PROPOSAL TO ELIMINATE THE ADJUSTMENT DISORDER BEREAVEMENT EXCLUSION
The DSM-IV also contained a bereavement exclusion for adjustment disorder (AD): “the symptoms do not represent bereavement”. Because of the anticipated demise of the major depression BE, it was proposed that the AD exclusion also be eliminated.
However, AD and MDD are not analogous in this regard. AD diagnosis includes the specifier “with depressed mood” (“when the predominant manifestations are symptoms such as depressed mood, tearfulness, or feelings of hopelessness”), but unlike major depression, there are no duration or symptom thresholds. Consequently, eliminating the AD bereavement exclusion would mean that any transient subsyndromal depressive symptoms such as sadness and insomnia within the first weeks or months post-loss would qualify for AD diagnosis. Such symptoms are almost universal in early normal bereavement 1. No research has examined the AD bereavement exclusion 15.
Assessment: This is an invalid and empirically unsupported proposal.
Outcome: This proposal was rejected by the DSM-5 Task Force. The DSM-5 AD criteria include the bereavement exclusion.
PROPOSAL FOR A NEW CATEGORY OF “ADJUSTMENT DISORDER RELATED TO BEREAVEMENT”
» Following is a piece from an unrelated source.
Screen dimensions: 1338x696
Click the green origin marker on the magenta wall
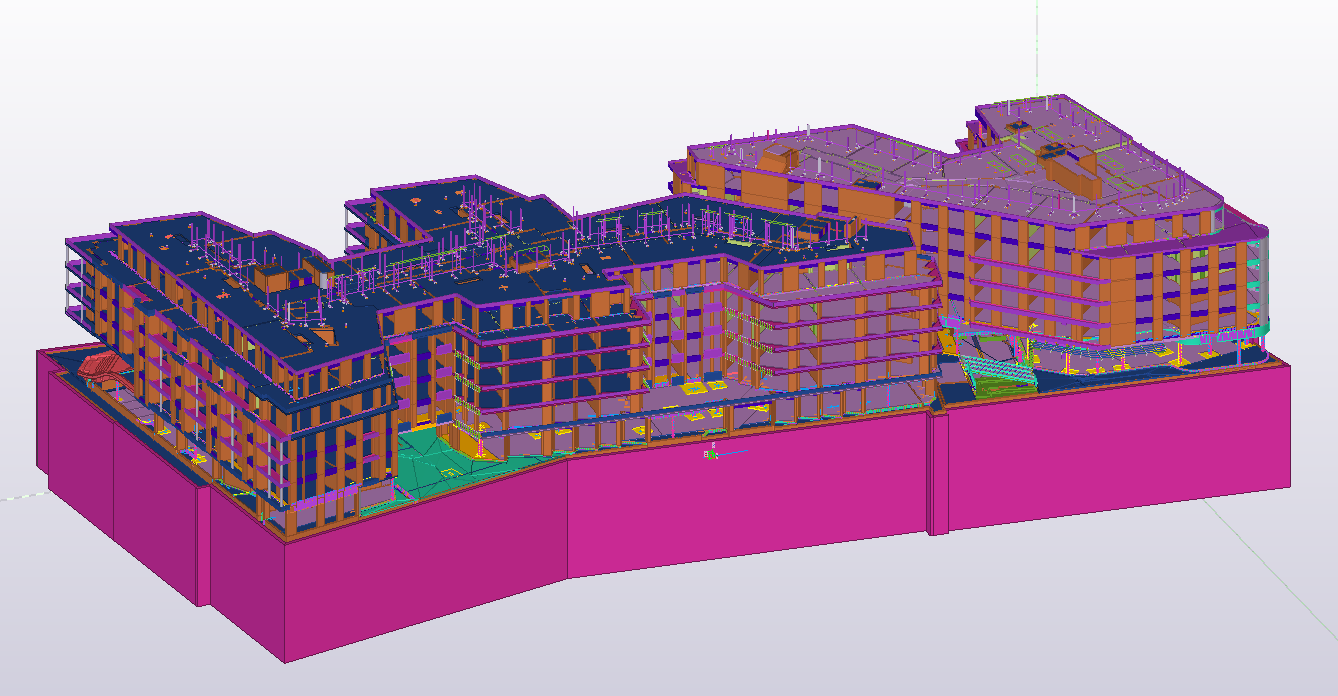(x=712, y=454)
Anticipating elimination of the AD bereavement exclusion, thus the perceived need to include grief symptoms among AD symptoms, a new category of “AD related to bereavement” was proposed to diagnose persistent non-depressive grief symptoms. This proposal offered a back-door way to introduce complicated/prolonged grief into the manual.
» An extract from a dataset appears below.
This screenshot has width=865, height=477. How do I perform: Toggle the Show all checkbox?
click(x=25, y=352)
The proposed symptom criteria required that “for at least 12 months following the death of a close relative or friend, the individual experiences on more days than not intense yearning/longing for the deceased, intense sorrow and emotional pain, or preoccupation with the deceased or the circumstances of the death. The person may also display difficulty accepting the death, intense anger over the loss, a diminished sense of self, a feeling that life is empty, or difficulty planning for the future or engaging in activities or relationships”.
This definition requires only one symptom, either yearning, sorrow, “or” preoccupation; the others “may also” be present. Whether one or a few symptoms are required, there is no research on such a category, and existing evidence strongly suggests invalidity, with many or most grievers qualifying for diagnosis in multiple studies 16–20. For example, Prigerson et al 16 found that the average yearning frequency for all grievers at 1 year post-loss is about every other day, not distant from the DSM's proposed pathological AD threshold of yearning “more days than not”.
Assessment: This is an invalid and empirically unsupported proposal.
Outcome: This proposal was rejected by the DSM-5 Task Force. No bereavement-related AD category appears in DSM-5.
CONCLUSIONS
Of the four proposals, the two that would have pathologized virtually all grief as adjustment disorder were rightly rejected. The bereavement exclusion to major depression was eliminated despite excellent evidence supporting its validity, a triumph of DSM politics over science. Finally, the new category of persistent complex bereavement-related disorder, in principle a needed category if properly formulated, was incorporated into section 3 of the manual for further study, with adjusted criteria that are more rigorous than the original proposals but still lack adequately demonstrated specificity.
In all, the Task Force made three reasonably wise decisions, and one major error with the BE that should be rectified as soon as possible. Post-DSM-5, normal grief remains safe from diagnosis when it includes few depressive symptoms. However, normal grief reactions that include several general-distress depressive symptoms have been mistakenly pathologized. Given how common such depressive feelings are as part of normal grief, this puts a sizable percentage of grievers at risk for false positive diagnosis.